WHAT NEEDS TO BE DONE — Write out, please, the lines from the beginning of the material to the line with "Toole (1086, 1558)", including both ends and nothing else.

[DATASET — start]

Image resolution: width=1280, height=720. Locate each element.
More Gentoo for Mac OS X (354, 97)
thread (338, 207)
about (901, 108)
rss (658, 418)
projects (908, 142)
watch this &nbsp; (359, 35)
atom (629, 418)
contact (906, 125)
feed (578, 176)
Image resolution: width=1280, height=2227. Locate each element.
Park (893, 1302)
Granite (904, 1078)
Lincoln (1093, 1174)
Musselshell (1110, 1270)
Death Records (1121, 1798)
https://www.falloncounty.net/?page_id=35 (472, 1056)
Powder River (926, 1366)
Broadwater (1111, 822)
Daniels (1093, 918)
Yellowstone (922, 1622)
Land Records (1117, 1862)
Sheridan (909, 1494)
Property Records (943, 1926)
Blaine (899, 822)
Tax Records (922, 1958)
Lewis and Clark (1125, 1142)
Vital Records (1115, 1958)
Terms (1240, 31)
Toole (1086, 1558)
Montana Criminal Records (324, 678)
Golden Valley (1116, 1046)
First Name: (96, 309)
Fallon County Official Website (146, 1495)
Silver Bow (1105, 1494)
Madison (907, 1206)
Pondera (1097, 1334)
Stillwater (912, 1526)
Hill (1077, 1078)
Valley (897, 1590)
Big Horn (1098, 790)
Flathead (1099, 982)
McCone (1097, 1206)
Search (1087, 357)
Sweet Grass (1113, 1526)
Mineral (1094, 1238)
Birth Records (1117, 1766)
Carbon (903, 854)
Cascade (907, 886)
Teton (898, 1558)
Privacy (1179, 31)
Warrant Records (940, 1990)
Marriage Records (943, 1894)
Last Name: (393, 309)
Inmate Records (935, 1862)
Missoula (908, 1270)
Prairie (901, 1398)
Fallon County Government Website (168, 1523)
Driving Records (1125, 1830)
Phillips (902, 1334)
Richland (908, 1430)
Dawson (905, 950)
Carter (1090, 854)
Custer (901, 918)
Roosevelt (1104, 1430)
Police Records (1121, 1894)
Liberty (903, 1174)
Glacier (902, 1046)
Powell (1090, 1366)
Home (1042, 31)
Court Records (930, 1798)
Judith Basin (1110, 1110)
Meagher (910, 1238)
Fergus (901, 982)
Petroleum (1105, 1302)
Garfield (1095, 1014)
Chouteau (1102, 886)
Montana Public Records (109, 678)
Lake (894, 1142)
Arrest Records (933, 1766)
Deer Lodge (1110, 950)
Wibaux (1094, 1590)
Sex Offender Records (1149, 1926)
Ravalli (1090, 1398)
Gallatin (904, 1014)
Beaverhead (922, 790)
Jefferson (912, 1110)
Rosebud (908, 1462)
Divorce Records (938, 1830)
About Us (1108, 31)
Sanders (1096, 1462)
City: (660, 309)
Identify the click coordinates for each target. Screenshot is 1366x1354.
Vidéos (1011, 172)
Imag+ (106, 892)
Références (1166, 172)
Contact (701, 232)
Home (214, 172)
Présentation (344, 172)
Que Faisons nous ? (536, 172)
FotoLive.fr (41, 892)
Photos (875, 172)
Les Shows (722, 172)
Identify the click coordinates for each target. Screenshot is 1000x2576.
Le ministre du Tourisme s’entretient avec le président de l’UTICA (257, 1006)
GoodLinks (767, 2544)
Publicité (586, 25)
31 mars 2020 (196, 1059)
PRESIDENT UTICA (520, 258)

[DATASET — finish]

RESULT FOR THIS EXERCISE —
Image resolution: width=1280, height=720. Locate each element.
More Gentoo for Mac OS X (354, 97)
thread (338, 207)
about (901, 108)
rss (658, 418)
projects (908, 142)
watch this &nbsp; (359, 35)
atom (629, 418)
contact (906, 125)
feed (578, 176)
Image resolution: width=1280, height=2227. Locate each element.
Park (893, 1302)
Granite (904, 1078)
Lincoln (1093, 1174)
Musselshell (1110, 1270)
Death Records (1121, 1798)
https://www.falloncounty.net/?page_id=35 (472, 1056)
Powder River (926, 1366)
Broadwater (1111, 822)
Daniels (1093, 918)
Yellowstone (922, 1622)
Land Records (1117, 1862)
Sheridan (909, 1494)
Property Records (943, 1926)
Blaine (899, 822)
Tax Records (922, 1958)
Lewis and Clark (1125, 1142)
Vital Records (1115, 1958)
Terms (1240, 31)
Toole (1086, 1558)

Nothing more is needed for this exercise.